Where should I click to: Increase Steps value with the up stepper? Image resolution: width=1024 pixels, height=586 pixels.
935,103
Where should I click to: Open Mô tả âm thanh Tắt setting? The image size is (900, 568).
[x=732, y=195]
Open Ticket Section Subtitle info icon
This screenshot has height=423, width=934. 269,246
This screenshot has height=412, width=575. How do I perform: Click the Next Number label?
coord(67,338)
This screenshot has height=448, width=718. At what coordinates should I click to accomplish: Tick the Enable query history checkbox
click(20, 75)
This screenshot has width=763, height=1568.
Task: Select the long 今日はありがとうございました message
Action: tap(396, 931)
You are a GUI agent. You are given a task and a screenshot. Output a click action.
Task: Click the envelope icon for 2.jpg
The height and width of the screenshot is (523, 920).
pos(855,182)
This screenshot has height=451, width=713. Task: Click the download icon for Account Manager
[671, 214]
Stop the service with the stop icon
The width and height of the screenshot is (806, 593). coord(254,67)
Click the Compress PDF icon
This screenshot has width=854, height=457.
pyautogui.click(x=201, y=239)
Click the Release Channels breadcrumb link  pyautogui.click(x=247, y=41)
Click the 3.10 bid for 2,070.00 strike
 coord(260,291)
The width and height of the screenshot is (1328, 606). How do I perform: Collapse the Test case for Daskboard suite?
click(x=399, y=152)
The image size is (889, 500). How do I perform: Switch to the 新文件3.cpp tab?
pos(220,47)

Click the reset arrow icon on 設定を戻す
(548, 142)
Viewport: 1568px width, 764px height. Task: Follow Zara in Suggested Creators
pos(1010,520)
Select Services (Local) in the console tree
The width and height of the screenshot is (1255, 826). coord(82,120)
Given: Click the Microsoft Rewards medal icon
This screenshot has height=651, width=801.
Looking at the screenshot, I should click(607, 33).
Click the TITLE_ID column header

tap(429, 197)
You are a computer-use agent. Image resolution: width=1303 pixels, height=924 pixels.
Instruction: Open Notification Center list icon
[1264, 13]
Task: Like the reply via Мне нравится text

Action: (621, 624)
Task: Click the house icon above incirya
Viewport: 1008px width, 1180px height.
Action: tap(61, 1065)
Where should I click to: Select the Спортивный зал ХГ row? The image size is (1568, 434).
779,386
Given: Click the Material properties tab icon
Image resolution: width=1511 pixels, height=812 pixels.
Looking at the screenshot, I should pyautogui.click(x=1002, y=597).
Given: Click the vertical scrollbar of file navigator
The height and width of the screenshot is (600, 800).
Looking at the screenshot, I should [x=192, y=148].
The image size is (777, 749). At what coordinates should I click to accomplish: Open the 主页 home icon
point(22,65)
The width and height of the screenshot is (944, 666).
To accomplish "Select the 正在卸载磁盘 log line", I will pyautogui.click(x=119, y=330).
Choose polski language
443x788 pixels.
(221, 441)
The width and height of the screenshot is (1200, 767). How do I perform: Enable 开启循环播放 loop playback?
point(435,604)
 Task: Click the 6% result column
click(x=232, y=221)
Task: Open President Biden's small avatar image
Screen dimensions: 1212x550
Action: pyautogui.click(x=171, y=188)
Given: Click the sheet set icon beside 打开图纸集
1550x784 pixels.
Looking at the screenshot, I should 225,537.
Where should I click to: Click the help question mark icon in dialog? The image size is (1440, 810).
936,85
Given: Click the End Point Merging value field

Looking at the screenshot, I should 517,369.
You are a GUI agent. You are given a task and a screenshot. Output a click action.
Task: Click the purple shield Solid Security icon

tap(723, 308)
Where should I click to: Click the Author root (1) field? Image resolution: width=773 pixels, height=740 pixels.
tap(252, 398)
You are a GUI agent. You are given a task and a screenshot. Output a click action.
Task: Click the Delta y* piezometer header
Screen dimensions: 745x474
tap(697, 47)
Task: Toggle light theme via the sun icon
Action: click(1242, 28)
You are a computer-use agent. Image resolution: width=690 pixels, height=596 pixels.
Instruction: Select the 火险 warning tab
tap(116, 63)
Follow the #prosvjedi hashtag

* Task description
Copy the lines of the data above exactly as written, beginning with the line containing "Given: Click the Microsoft Rewards medal icon" and ending with the line containing "Given: Click the vertical", and leave out all other lines.

* Result of the task
Given: Click the Microsoft Rewards medal icon
This screenshot has height=651, width=801.
Looking at the screenshot, I should click(607, 33).
Click the TITLE_ID column header

tap(429, 197)
You are a computer-use agent. Image resolution: width=1303 pixels, height=924 pixels.
Instruction: Open Notification Center list icon
[1264, 13]
Task: Like the reply via Мне нравится text

Action: (621, 624)
Task: Click the house icon above incirya
Viewport: 1008px width, 1180px height.
Action: tap(61, 1065)
Where should I click to: Select the Спортивный зал ХГ row? The image size is (1568, 434).
779,386
Given: Click the Material properties tab icon
Image resolution: width=1511 pixels, height=812 pixels.
Looking at the screenshot, I should pyautogui.click(x=1002, y=597).
Given: Click the vertical scrollbar of file navigator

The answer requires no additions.